December 25, 2024

Republican presidential candidate and former U.S. President Trump delivers a speech at a campaign rally held at Santander Stadium in Reading, Pennsylvania, the United States, on November 4, 2024.

Brian Snyder | Reuters

This report comes from today’s CNBC Daily Open, our international markets newsletter. CNBC Daily Open keeps investors updated on everything they need to know, no matter where they are. Like what you see? You can subscribe here.

What you need to know today

Trump will become the 47th President of the United States
republican presidential candidate According to NBC News, Donald Trump will be elected as the 47th President of the United States after defeating Democratic candidate Kamala Harris. If Trump follows through on his campaign promises, he will enact tax cuts, mass deportations and impose steep tariffs on imported products.

Multiple records closed
Against the backdrop of broad market gains, all three major U.S. stock indexes rose sharply on Wednesday, hitting record highs. this 10-Year Treasury Bond The yield jumped 14 basis points to 4.43%. Asia-Pacific markets were mostly higher on Thursday, although Nikkei 225 Index It fell about 0.4%.

Potential stimulus measures in response to tariffs
Trump has floated the idea of ​​imposing a 60% tariff on Chinese imports. If the plan comes to fruition, it will curb China’s exports and reduce economic growth. Su Yue, chief economist at the Economist Intelligence Unit, said the Chinese government may respond to the situation by launching larger stimulus measures.

China’s exports surge
The threat to impose tariffs on China comes amid a surge in Chinese exports. In October, exports increased by 12.7% year-on-year in U.S. dollar terms. It was the largest increase since March 2023, according to LSEG data, and better than the 5.2% forecast in a Reuters poll. Imports fell 2.3%, compared with forecasts for a 1.5% decline.

(PRO) Largest active ETF launched in Europe
This week, JPMorgan launched the world’s largest active exchange-traded fund in Europe. ETFs not only accumulate capital gains but also return income to investors. This helps ETFs weather volatile periods – such as now.

bottom line

Donald Trump’s victory in the US presidential election provided a boost to risk assets.

Marc Pinto, head of Americas equities at Janus Henderson Investors, wrote in a note that he was optimistic about “lower corporate tax rates, deregulation and industrial policies that favor domestic growth.” The support could boost the economy and, in turn, the stock market.

Investors’ expectations on these fronts have boosted stocks. In short, the Trump rally has begun.

Bank stocks rallied sharply, with many posting double-digit gains, amid loosening regulations in the sector.

So-called traditional carmaker stocks, e.g. General Motors and FordTrump’s vow to lower vehicle emissions standards and eliminate incentives for electric vehicles has given their engines a boost.

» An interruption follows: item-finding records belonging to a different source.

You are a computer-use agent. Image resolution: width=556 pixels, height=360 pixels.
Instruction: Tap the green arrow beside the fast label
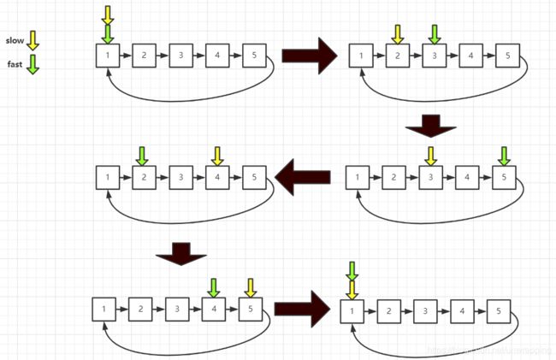33,64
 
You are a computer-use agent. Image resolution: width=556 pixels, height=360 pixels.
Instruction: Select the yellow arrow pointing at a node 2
398,34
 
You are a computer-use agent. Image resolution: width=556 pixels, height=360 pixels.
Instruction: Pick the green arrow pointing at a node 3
435,34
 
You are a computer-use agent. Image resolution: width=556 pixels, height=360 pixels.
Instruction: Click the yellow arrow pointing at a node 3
430,156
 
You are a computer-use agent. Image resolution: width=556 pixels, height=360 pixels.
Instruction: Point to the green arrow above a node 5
504,156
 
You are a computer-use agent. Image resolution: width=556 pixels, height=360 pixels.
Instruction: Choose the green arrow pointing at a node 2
142,156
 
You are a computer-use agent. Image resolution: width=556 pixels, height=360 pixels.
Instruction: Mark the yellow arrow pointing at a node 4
216,156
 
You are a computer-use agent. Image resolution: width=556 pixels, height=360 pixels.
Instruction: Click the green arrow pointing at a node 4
213,287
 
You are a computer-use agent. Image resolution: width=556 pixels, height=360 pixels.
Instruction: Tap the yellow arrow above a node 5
251,287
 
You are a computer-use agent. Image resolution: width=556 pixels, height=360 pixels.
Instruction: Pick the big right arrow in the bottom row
307,308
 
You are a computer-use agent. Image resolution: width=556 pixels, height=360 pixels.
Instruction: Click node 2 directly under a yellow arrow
398,57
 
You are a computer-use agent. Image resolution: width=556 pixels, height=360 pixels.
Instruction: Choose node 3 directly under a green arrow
435,57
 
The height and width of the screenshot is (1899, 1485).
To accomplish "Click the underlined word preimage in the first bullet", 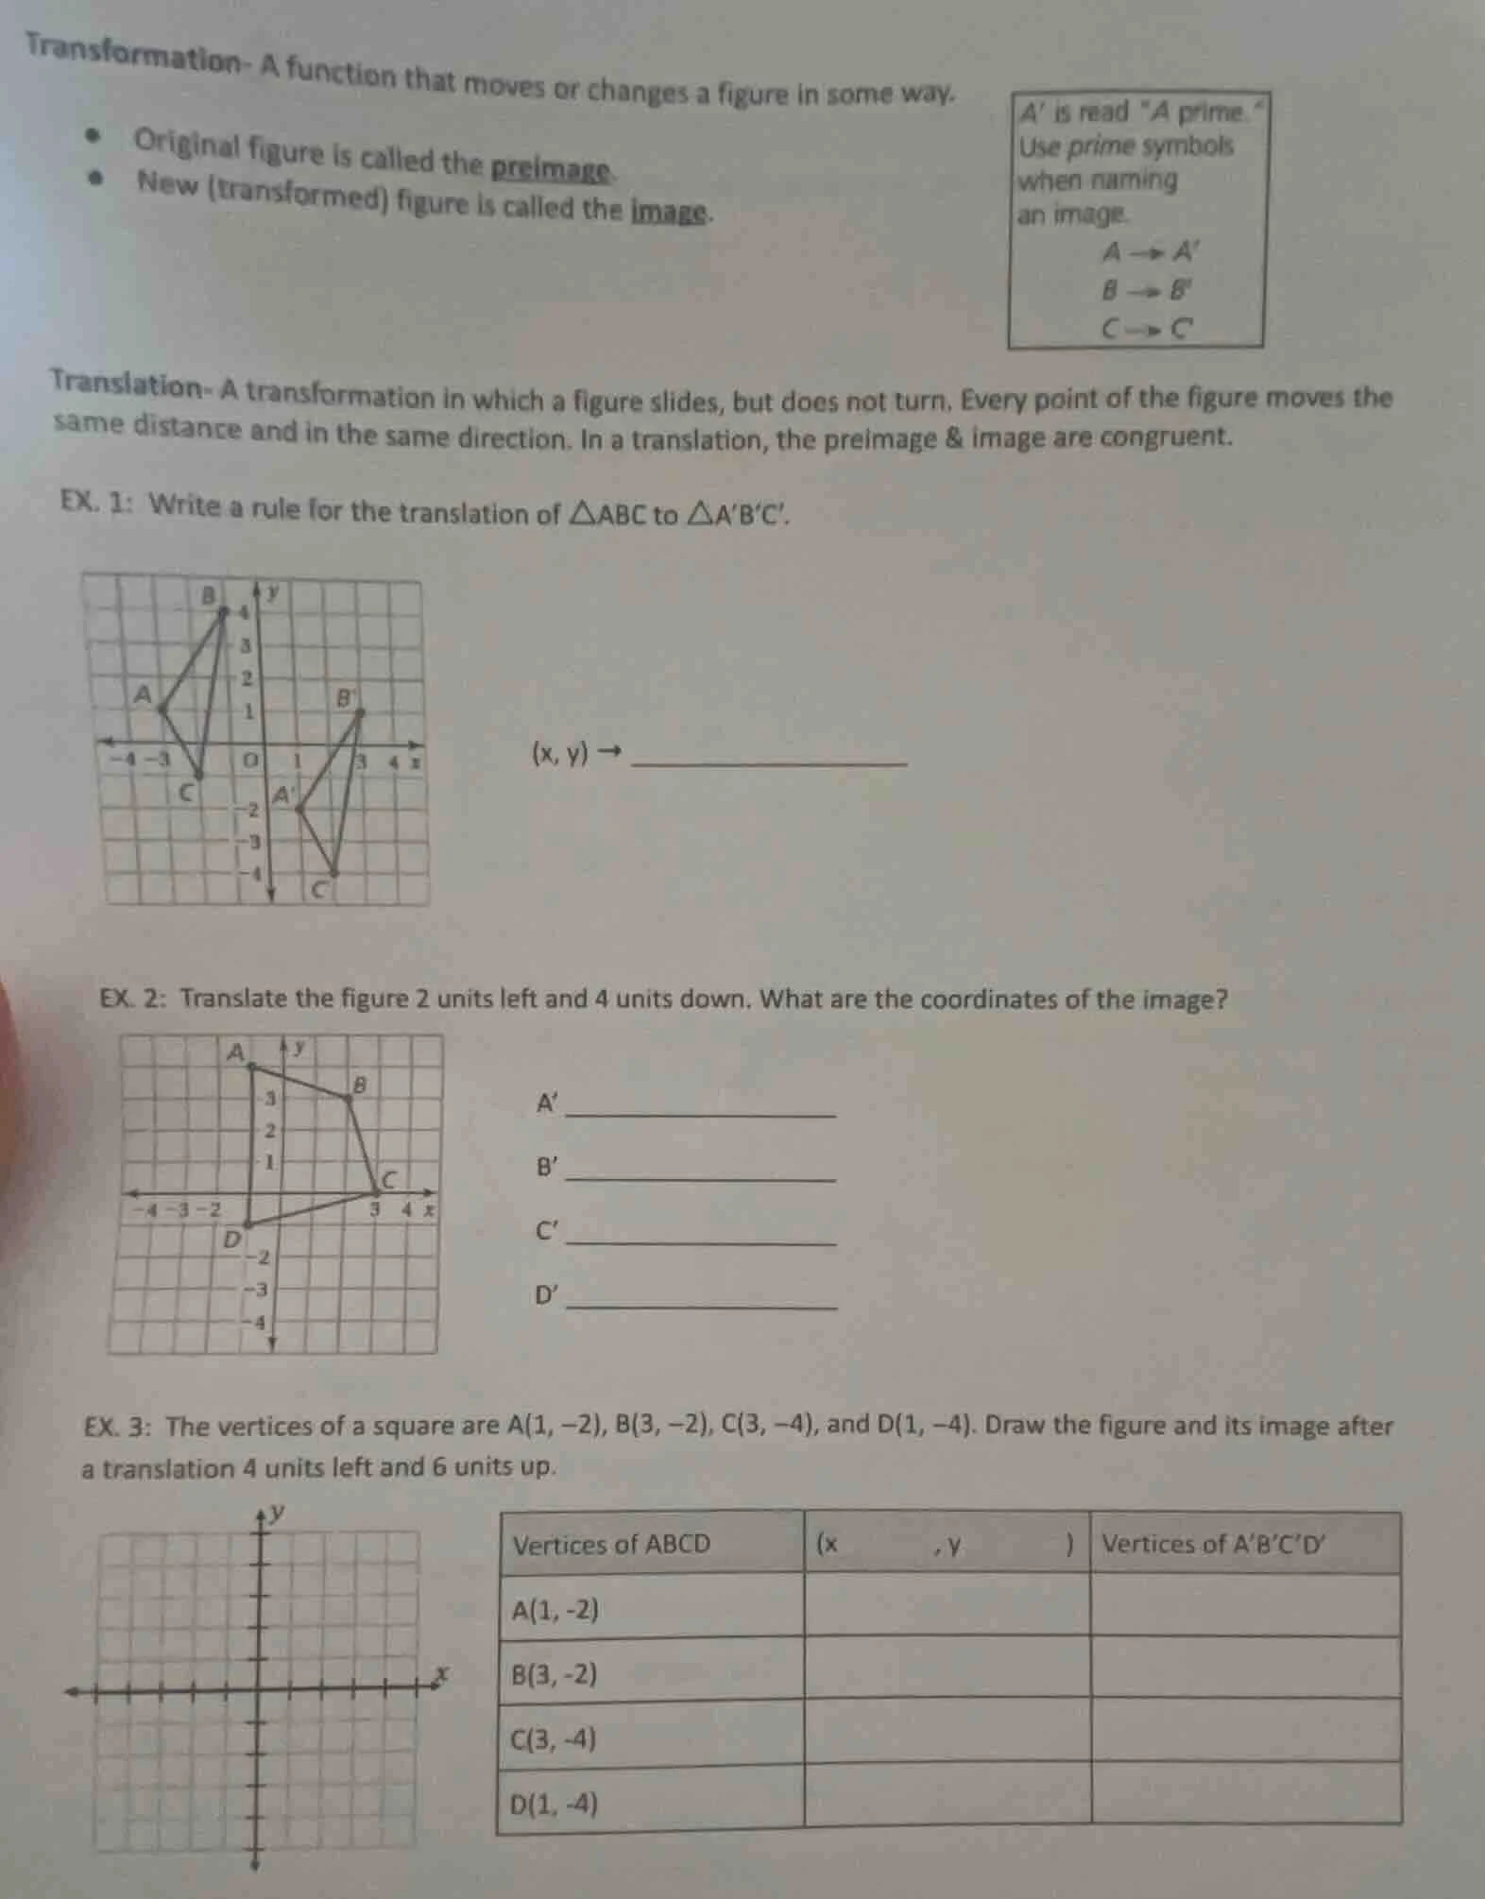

That’s bad for electric car companies, but TeslaThe exception is stocks that surged 14.8%. Chief Executive Musk has been a staunch supporter of Trump, and investors appear to believe that relationship could be an asset to the company.

at the same time, Bitcoin Cryptocurrency prices surged 10% overnight to $76,493.86, setting a new cryptocurrency high as Trump presented himself as a pro-crypto candidate.

Trump’s victory pushed major U.S. stock indexes to new highs. this S&P 500 Index up 2.53% Dow Jones Industrial Average Soared 3.57% Nasdaq Index up 2.95%.

To be sure, yesterday’s wild rally could have been as much a relief rally as it was a Trump rally.

“A decisive victory removes the suspense of an uncertain or contested outcome,” said Angelo Kourkafas, senior investment strategist at Edward Jones. “That in itself removes some uncertainty and Contributing to the strong response we’ve seen in the market.

Therefore, as sentiment and expectations fade, the rally is likely to fade as well.

In addition, Ma Yongyu, chief investment officer of Bank of Montreal Wealth Management, pointed out that rising government bond yields and potential widespread tariffs have cast a shadow on the market.

For now, however, Trump’s rally is lighting up the market.

—CNBC’s Jesse Pound, Scott Schnipper, Alex Harring, Yun Li and Jesse Pound contributed to this report.